When an individual wants to enter Lake County High School, they approach the main entrance completely visible to the office staff. They step inside the vestibule where they face a series of locked doors leading to the school. There is a secure window to the office where they can announce who they are and why they’re there. The office staff has a choice of opening the doors to the school or not.
A visitor to West Park Elementary School is visible to the office staff through an interior window, but only after they are actually inside the school.
If someone wants to enter Pitts Elementary (The Center), they walk in the door and up some steps before they come to the school office.
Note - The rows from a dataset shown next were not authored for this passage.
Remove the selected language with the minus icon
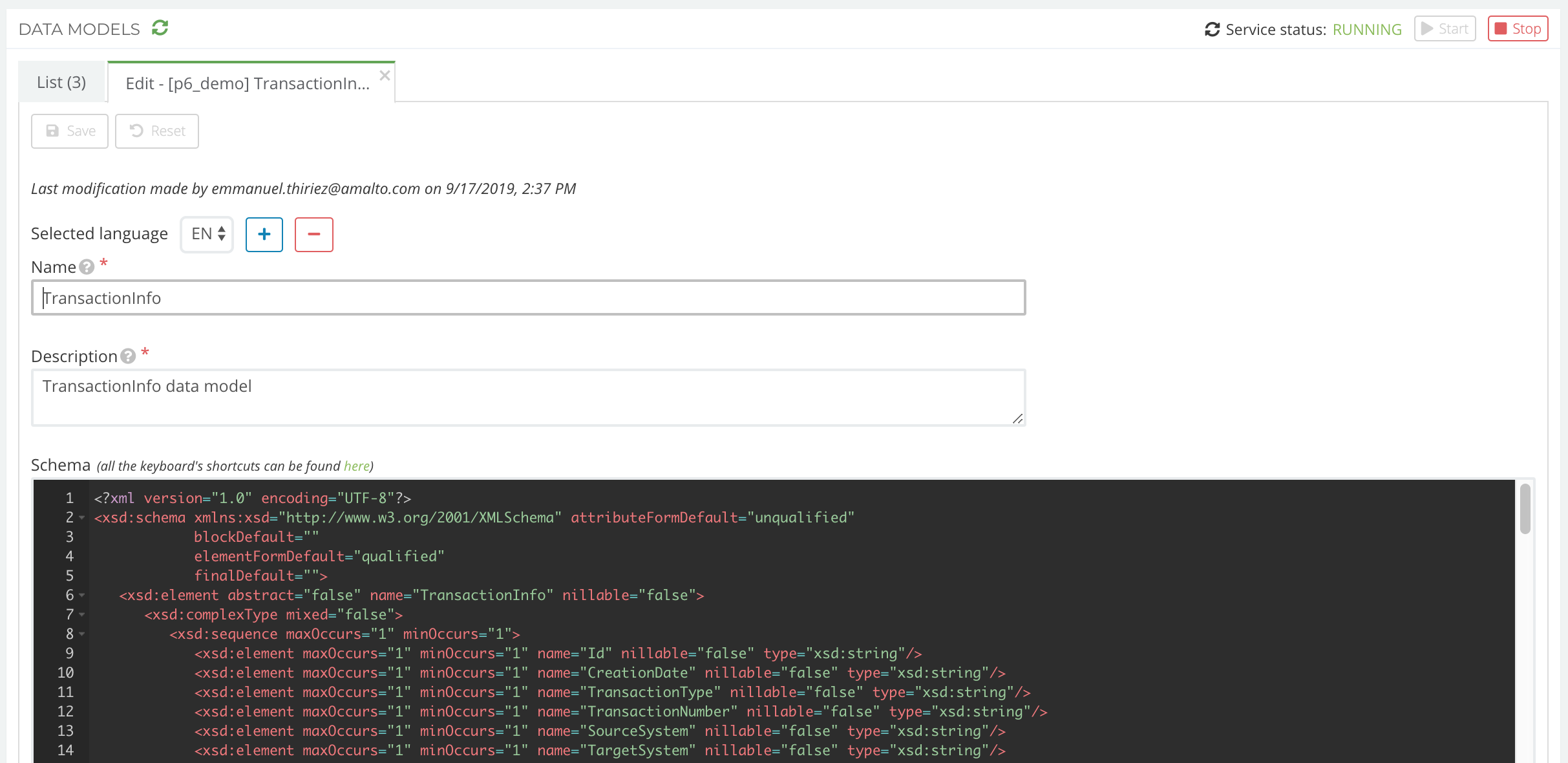Screen dimensions: 1568x763 point(313,234)
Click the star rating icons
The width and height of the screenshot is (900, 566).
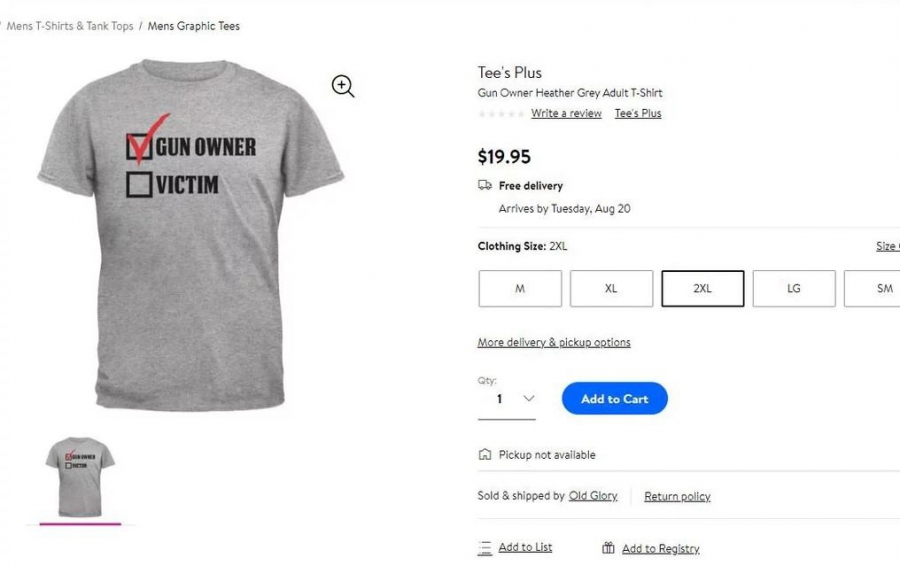(501, 114)
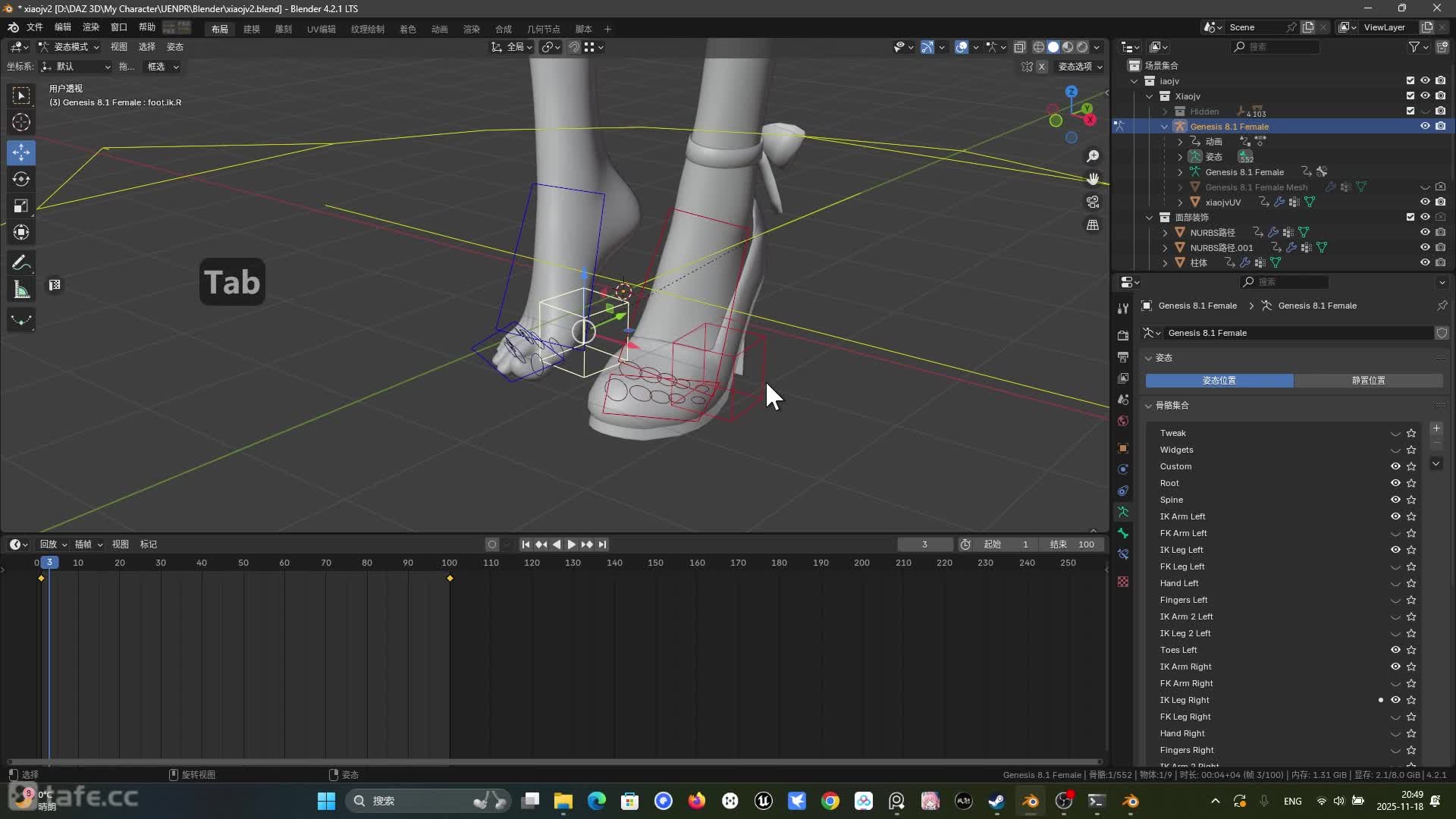Hide the xiaojvUV object in outliner

pyautogui.click(x=1425, y=202)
The office has no window to see who is approaching the school.
Last week the Herald got a tour of the two schools, Pitts Elementary and West Park Elementary, slated to be replaced if the voters say yes at the Nov. 5 election. The district has already been promised a $20.8 million BEST grant if the voters agree to fund a $13.9 million bond measure to replace the two elementary schools with one new school.
On the tour were Kathleen Fitzsimmons, West Park principal; Wendy Wyman, school superintendent; and Colleen Kaneda, owner’s representative.
The tour started at the high school, which, thanks to an earlier BEST grant, was extensively renovated in 2014. Although security was not an issue when West Park and Pitts were constructed, it is a big issue today, and the high school has a number of security features beside the security vestibule: a panic button, speakers that reach throughout the school for security-related announcements and locks on doors that enable certain area of the building to be locked down.
At West Park, there is no access-control system, no integrated panic button, no way to see who is approaching the building. Currently security is handled by having a doorbell camera and by manually locking exterior doors during the school day. Like West Park, the security and other systems at Pitts often date back to 1955 and are seldom newer than 1995.
Both Pitts and West Park are listed among the ten school buildings in the state most in need of replacement.
In both facilities, hazardous materials are an issue, as with most buildings of that era. In West Park, almost all the rooms have at least one asbestos-related issue, according to Kaneda.
In West Park, the water system is beyond its useful life, raising the risk of a building shutdown should the water service-line fail.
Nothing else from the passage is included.